Compito assegnato 1 >> Riscrivi in modo più breve il paragrafo del brano che comincia con "In Italia, è un reato maltrattare gli animali", tenendo i fatti principali.
Compito assegnato 2 >> Riporta parola per parola il passo del brano che comincia con "Ci volle del" e prosegue fino a "usando questo veleno.".

Brano >>
::::::::::
Ci volle del tempo prima di avere i risultati definitivi, ma quando arrivarono il quadro che mi si
presentò davanti non era bello. A Gegè era stato dato sicuramente dei bocconi di melanzana fritta
che erano stati impregnati con un’enorme quantità di veleno per topi – nello specifico, fosfuro
di zinco. Quando chiesi se fosse stato possibile che i miei cani avessero semplicemente tirato su

quell’esca messa lì magari per topi o altri parassiti, la risposta fu scioccante : i livelli di tossine nei
campioni di tessuto di Gegè erano così elevati, che avrebbe dovuto ingerire una montagna di topi
uccisi usando questo veleno.

A questo punto, abbiamo avuto un’altro incontro con la Polizia Provinciale. Essi erano d’accordo
con noi sul fato che il nostro vicino fosse il primo sospettato, dato dalla sua precedente
aggressione e per il fatto che era stato visto mentre offriva del cibo al cane il pomeriggio prima
che morì. Comunque, a questo punto essi confermarono il dubbio che si era fatto strada nella mia
mente : se lui odiava i nostri cani per qualsiasi motivo, avrebbe organizzato una grossa operazione
per liberarsene immediatamente, senza scherzarci sopra. Il fatto che allettò prima Tita e poi Gegè
con un boccone letale portava ad una motivazione diversa. Forse c’è l’aveva con noi, e ci stava
mandando un messaggio atttraverso i nostri cani. Avevo suggerito questa idea ad un’altra dei
nostri vicini, una donna gentile e generosa che è attiva nel salavare e prendersi cura di animali
maltrattati. Essendo lei cresciuta nei paraggi, lei fu d’accordo sul fatto che la mentalità tra le
persone qui era quella di non accettare che due uomini possano vivere insieme come una famiglia.
Infatti, lei aveva sentito spettegolare di noi tra le persone del vicinato. Avevamo concluso, la
polizia e la nostra amica, che l’uomo che aveva ucciso i nostri cani, non intendeva fare tanto del
male ai cani quanto desiderasse ferire noi, e sperando così di mandarci via.

In Italia, è un reato maltrattare gli animali. Il reato di uccidere deliberatamente un animale
domestico ( non entriamo nell’argomento della caccia, almeno non qui) è punibile. Ma la
punizione non è in nessun modo proporzionale al crimine commesso. Alla peggio, si tratta di
una multa di circa € 5000. Una persona abbstanza pazza da commettere un simile crimine non è
molto interessato ai soldi. Volevamo più di ogni cosa portare questo disgustoso fanatico davanti
alla giustizia, ma la nostra preoccupazione primaria era di proteggere gli altri nostri cani. Dopo
esserci fatti degli esami di coscenza, abbiamo deciso di non sfidare la sorte. Dopo un paio di
mesi, andammo via da quel posto. Con il nostro trasloco, dovuto all’odio di quest’uomo, aveva
vinto lui la battaglia? No, abbiamo vinto noi perchè lui dovrà ancora vivere la sua vita miserabile
squallidamente....mentre il resto della nostra famiglia è in salvo.
::::::::::
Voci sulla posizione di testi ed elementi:
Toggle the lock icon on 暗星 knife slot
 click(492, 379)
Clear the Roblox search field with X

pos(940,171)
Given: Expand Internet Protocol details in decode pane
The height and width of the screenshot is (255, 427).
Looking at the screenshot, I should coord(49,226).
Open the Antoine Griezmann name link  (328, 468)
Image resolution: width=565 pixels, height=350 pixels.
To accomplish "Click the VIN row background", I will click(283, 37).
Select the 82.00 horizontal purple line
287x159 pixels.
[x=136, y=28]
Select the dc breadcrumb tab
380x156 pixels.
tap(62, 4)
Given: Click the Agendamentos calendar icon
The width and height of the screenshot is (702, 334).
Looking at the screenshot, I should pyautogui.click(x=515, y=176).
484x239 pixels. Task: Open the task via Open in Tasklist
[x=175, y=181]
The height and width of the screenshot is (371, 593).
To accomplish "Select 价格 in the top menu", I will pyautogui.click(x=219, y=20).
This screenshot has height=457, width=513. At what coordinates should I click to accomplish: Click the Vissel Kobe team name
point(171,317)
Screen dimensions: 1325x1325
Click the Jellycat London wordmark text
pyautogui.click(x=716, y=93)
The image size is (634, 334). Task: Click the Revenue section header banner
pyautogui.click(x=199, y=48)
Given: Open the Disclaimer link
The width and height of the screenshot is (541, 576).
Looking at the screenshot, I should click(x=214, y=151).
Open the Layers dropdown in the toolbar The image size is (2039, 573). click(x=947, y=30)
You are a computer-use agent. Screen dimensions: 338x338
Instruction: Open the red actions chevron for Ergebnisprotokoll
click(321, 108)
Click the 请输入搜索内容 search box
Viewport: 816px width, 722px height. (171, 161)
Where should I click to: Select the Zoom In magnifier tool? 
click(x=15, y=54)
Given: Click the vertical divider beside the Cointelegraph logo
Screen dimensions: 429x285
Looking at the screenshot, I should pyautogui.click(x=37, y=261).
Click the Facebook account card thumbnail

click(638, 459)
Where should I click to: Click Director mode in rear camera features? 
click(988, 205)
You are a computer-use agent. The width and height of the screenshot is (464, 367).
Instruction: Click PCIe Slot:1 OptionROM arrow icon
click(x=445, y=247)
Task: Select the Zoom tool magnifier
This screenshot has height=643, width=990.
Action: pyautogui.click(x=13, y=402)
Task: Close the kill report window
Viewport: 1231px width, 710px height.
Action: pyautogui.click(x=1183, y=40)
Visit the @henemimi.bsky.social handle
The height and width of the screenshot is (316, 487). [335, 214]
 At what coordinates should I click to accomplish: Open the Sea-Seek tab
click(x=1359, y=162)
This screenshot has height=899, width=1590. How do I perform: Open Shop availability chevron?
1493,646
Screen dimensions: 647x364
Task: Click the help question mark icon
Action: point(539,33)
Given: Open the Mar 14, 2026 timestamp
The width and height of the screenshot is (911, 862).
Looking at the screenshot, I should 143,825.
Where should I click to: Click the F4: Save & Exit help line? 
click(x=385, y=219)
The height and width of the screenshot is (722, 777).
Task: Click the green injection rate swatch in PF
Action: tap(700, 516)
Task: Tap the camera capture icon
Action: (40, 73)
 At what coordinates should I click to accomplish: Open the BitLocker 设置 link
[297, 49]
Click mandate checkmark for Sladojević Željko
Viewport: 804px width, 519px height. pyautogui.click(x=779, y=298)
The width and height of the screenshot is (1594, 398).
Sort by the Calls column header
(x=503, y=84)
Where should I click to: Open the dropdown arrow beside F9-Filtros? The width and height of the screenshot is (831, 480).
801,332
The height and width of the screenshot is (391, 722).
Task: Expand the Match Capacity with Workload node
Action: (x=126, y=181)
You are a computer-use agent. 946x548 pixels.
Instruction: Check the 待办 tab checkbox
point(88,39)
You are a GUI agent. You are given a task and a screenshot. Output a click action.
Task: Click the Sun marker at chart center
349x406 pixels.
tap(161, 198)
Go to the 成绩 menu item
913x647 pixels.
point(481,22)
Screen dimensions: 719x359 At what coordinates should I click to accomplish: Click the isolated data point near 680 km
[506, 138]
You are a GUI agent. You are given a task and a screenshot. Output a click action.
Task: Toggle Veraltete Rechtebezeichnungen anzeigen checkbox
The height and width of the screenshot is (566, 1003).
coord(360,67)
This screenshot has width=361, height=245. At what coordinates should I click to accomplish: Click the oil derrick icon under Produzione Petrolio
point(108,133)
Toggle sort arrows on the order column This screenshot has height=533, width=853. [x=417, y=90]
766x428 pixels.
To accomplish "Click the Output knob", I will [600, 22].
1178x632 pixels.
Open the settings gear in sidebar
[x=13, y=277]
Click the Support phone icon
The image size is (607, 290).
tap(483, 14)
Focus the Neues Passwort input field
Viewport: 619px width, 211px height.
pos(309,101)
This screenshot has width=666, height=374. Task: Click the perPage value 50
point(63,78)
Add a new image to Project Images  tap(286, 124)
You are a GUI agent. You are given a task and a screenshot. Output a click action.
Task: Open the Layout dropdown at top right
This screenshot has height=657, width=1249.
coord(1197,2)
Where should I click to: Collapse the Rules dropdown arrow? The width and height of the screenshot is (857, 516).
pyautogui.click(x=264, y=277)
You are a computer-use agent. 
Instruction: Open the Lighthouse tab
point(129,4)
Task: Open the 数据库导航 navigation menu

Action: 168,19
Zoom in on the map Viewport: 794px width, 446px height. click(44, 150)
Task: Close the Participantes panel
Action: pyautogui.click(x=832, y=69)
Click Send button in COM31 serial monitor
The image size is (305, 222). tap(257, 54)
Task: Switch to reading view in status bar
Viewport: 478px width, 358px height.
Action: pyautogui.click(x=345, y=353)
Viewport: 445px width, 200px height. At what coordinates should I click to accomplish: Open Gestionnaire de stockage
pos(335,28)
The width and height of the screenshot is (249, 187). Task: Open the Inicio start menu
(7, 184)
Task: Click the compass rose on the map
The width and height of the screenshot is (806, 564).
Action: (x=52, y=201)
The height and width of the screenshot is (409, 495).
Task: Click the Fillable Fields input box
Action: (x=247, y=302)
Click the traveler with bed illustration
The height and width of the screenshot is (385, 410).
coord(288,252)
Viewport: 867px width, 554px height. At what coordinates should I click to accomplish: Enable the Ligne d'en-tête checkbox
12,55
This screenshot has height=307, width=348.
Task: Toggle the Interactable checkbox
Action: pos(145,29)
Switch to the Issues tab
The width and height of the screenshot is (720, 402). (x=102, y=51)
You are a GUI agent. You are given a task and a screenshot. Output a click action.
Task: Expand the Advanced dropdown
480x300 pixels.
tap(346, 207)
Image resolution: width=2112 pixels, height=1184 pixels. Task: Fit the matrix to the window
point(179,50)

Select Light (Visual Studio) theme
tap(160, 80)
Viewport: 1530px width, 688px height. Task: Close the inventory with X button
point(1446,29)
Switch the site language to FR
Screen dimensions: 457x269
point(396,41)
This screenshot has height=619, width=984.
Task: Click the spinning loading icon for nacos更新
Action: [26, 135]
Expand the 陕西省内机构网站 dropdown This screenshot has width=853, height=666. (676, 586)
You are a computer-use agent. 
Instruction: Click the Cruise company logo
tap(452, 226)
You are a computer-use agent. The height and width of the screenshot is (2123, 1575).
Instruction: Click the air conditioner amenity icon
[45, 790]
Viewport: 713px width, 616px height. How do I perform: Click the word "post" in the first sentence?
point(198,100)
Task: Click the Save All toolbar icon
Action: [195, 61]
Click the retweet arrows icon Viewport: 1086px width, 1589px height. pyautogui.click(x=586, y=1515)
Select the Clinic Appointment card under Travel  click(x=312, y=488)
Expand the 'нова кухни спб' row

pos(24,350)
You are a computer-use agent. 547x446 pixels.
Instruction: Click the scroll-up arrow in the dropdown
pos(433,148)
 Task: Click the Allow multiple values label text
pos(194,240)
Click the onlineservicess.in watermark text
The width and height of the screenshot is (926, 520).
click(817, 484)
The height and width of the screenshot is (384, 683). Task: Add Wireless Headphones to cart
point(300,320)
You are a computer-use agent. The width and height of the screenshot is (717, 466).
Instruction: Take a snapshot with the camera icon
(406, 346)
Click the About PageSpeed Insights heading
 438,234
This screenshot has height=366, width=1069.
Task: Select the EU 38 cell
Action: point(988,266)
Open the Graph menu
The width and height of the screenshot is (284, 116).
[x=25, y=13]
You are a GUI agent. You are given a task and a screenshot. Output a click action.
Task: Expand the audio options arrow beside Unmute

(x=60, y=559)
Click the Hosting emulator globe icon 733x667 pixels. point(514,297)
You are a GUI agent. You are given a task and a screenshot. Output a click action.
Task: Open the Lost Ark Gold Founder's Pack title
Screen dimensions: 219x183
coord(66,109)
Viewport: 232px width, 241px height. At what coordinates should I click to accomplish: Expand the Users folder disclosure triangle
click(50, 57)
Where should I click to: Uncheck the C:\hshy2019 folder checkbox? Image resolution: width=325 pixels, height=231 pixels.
::::::::::
Risposta corretta 1 >> In Italia maltrattare gli animali è reato, e uccidere di proposito un animale domestico è punibile. La pena però non è affatto proporzionata al crimine: al massimo è una multa di circa 5000 euro, e a chi è abbastanza pazzo da fare una cosa simile i soldi interessano poco. I due volevano portare l'uomo davanti alla giustizia, ma la cosa più importante era proteggere gli altri cani. Per non sfidare la sorte, dopo un paio di mesi se ne sono andati. Secondo loro non ha vinto lui: lui dovrà continuare a vivere la sua vita miserabile, mentre il resto della loro famiglia è in salvo.

Risposta corretta 2 >>
Ci volle del tempo prima di avere i risultati definitivi, ma quando arrivarono il quadro che mi si
presentò davanti non era bello. A Gegè era stato dato sicuramente dei bocconi di melanzana fritta
che erano stati impregnati con un’enorme quantità di veleno per topi – nello specifico, fosfuro
di zinco. Quando chiesi se fosse stato possibile che i miei cani avessero semplicemente tirato su

quell’esca messa lì magari per topi o altri parassiti, la risposta fu scioccante : i livelli di tossine nei
campioni di tessuto di Gegè erano così elevati, che avrebbe dovuto ingerire una montagna di topi
uccisi usando questo veleno.